Please format the records from the line with "Given: Click the insert image icon" to the line with "How do I perform: Open" as a Markdown table with two columns: Row for a running number and Line for the text of each line. Leave out blank lines.

[Start]

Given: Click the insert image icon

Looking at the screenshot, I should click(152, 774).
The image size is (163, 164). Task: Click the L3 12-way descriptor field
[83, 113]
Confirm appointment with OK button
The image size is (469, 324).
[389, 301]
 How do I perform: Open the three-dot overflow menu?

[End]
[Start]

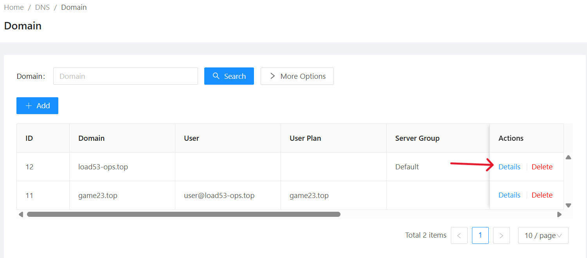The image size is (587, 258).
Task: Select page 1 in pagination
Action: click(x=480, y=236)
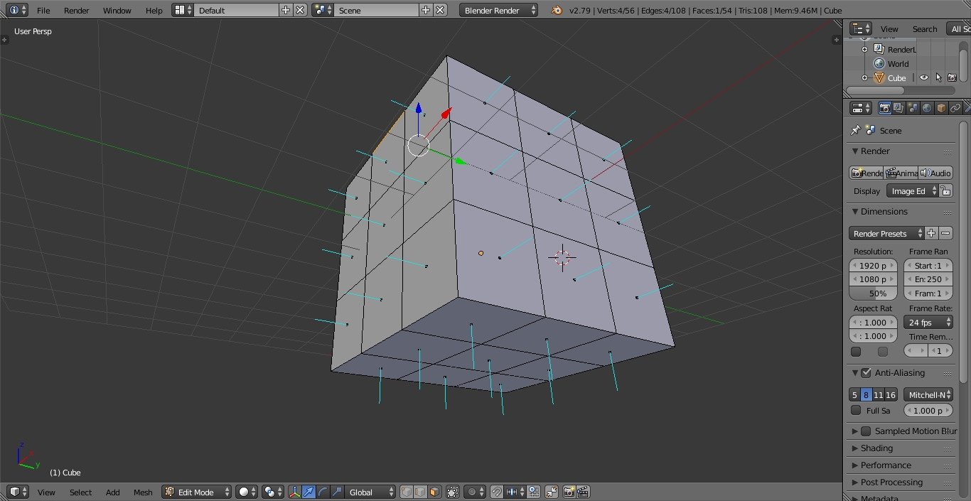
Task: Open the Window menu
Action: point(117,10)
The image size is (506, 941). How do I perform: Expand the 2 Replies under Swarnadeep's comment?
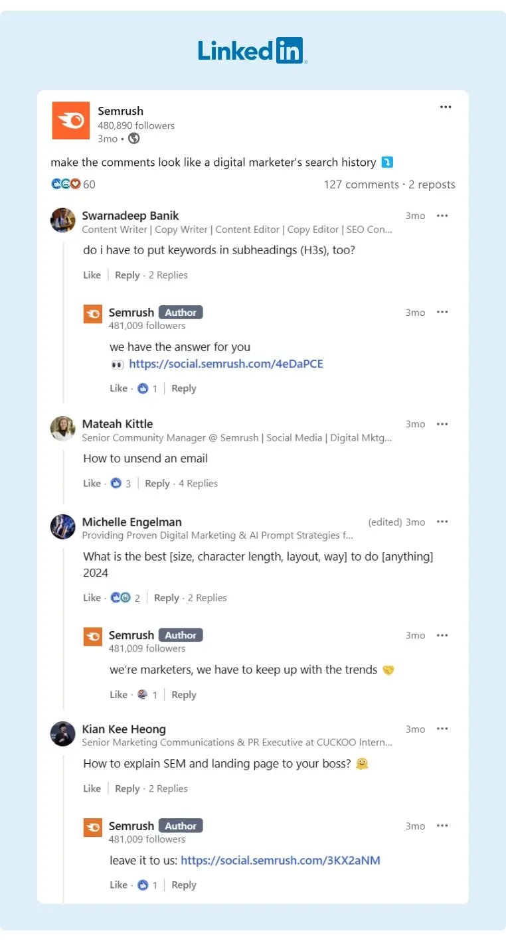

[End]
[Start]

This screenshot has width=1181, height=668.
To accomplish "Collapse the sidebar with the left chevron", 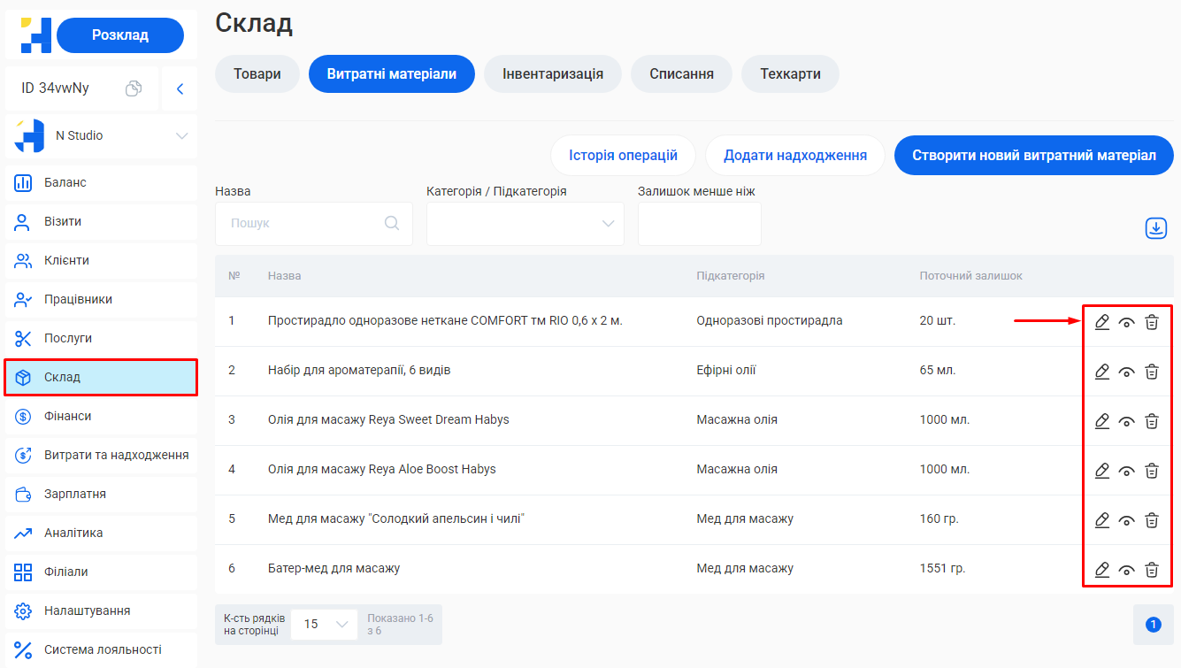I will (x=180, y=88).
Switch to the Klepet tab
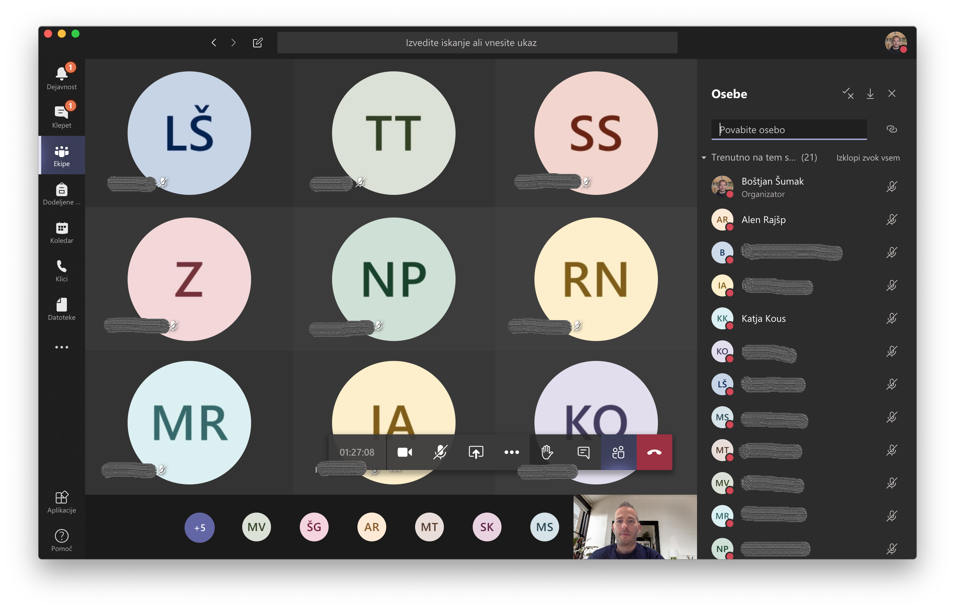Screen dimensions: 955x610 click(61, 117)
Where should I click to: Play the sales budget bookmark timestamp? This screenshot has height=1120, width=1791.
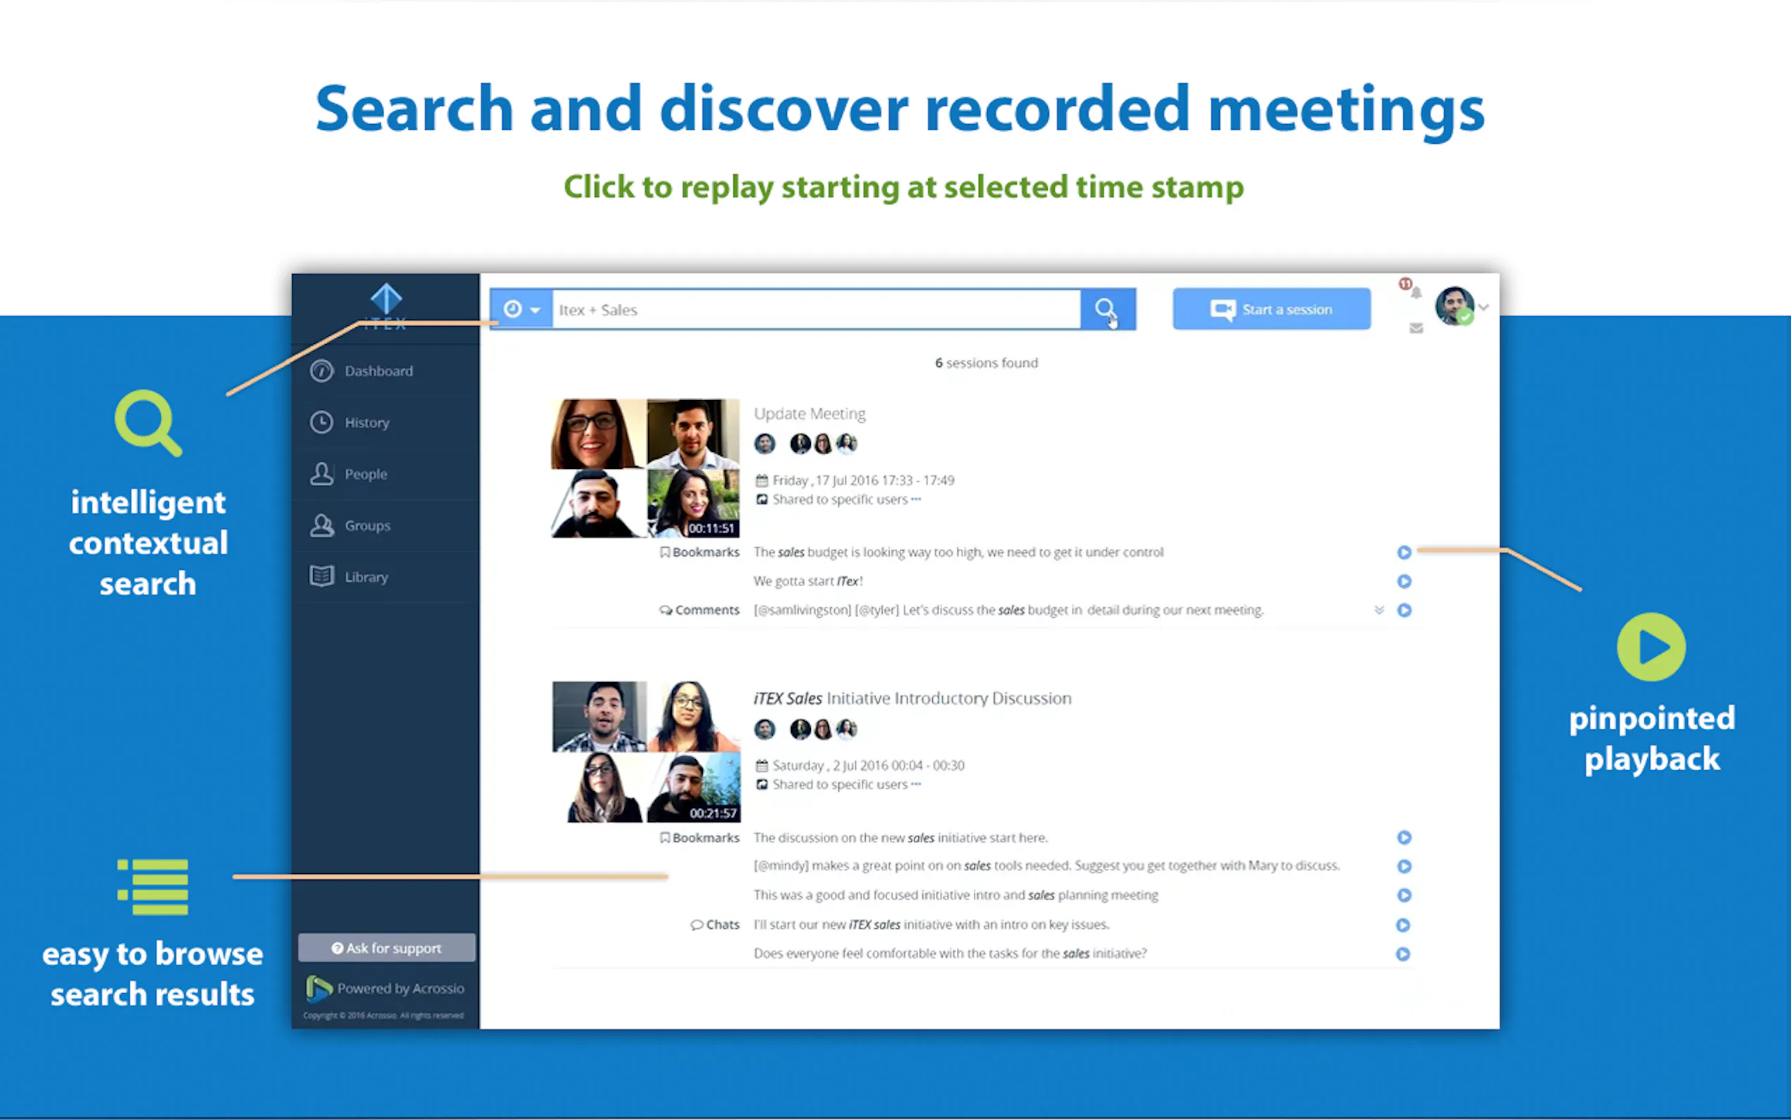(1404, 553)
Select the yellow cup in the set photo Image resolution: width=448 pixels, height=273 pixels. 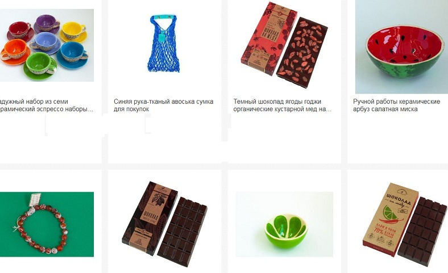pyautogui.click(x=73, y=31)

[End]

Answer for this exercise:
| Row | Line |
|---|---|
| 1 | Given: Click the insert image icon |
| 2 | Looking at the screenshot, I should click(152, 774). |
| 3 | The image size is (163, 164). Task: Click the L3 12-way descriptor field |
| 4 | [83, 113] |
| 5 | Confirm appointment with OK button |
| 6 | The image size is (469, 324). |
| 7 | [389, 301] |
| 8 |  How do I perform: Open the three-dot overflow menu? |